Source extract:
Hannah Jones

Personal information
- Nationality: Australia
- Born: 5 October 1995 (age 30)
- Home town: Cherrybrook, New South Wales, Australia
- Education: University of New South Wales

Sport
- Sport: Athletics
- Events: 100 metres hurdles 60 metres hurdles
- Coached by: Sally Pearson

Achievements and titles
- National finals: 2012 Australian U18s; • 100m hurdles, 3rd ; 2016 Australian Champs; • 100m hurdles, 8th; 2017 Australian Champs; • 100m hurdles, 6th; 2018 Australian Champs; • 100m hurdles, 7th; 2019 Australian Champs; • 100m hurdles, 6th; 2021 Australian Champs; • 100m hurdles, 2nd ; 2022 Australian Champs; • 100m hurdles, 5th; 2023 Australian Champs; • 100m hurdles, 3rd ;
- Personal bests: 100mH:; • 12.91 (+0.5) (2021); • 12.80w (+2.5) (2023);

= Hannah Jones (hurdler) =

Australian hurdler (born 1995)

Hannah Jones (born 5 October 1995) is an Australian hurdler specializing in the 100 metres hurdles. She was the bronze medalist at the 2023 Australian Athletics Championships, qualifying her for the world championships where she did not advance to the semi-finals.

Data provided:

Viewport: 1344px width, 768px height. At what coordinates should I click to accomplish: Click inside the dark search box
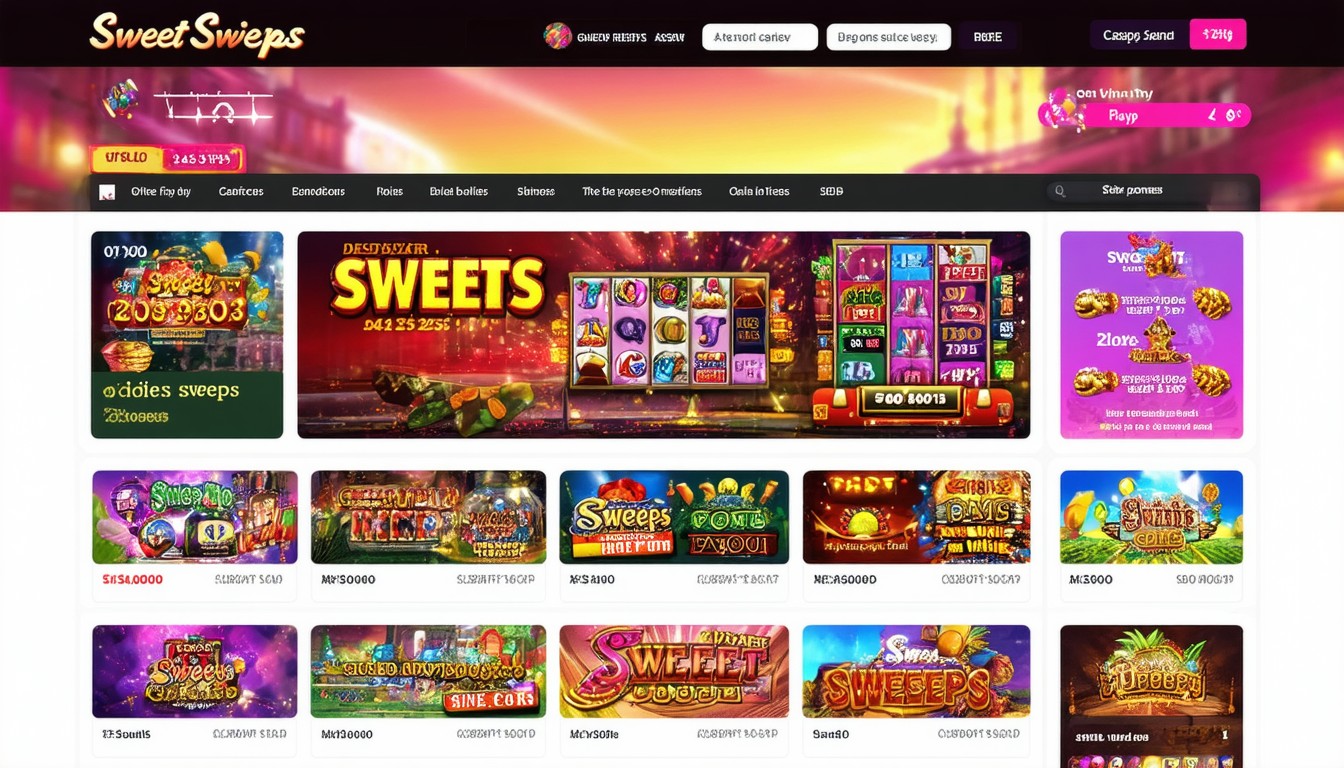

Task 1:
In the hurdler profile, list every year in which Hannah Jones placed at the Australian Champs.
Task 2:
According to the hurdler profile, who coaches Hannah Jones?
Task 3:
Resume the hurdler profile of Hannah Jones right after its final sentence.
The data that comes after the hurdler profile is separate material.

Final answer 1:
2016, 2017, 2018, 2019, 2021, 2022, 2023

Final answer 2:
Sally Pearson

Final answer 3:
==Biography==
Jones is from the Cherrybrook suburb of Sydney. She had a successful under-20 athletics career, winning a bronze medal at the 2012 Australian U18 championships. At the Australian trials for the 2014 World U20 Championships in Athletics, Jones won her semi-final but fell in the finals and did not make the team.

In 2019, Jones moved to Gold Coast, Queensland to be coached by Olympic gold medallist Sally Pearson while studying at the University of New South Wales.

In 2021, Jones achieved her best national placing with a runner-up finish at the Australian Athletics Championships, behind Liz Clay. Despite this, she was not selected for the Australian Olympic team. Her coach Sally Pearson said that Jones had the ability to push Clay to the line.

Jones had her best year in 2023, with multiple runs near or under 13 seconds. Jones qualified for the 2023 World Athletics Championships by placing 3rd at the 2023 Australian Athletics Championships. At the world championships, Jones finished 8th in her heat and did not advance to the semi-finals.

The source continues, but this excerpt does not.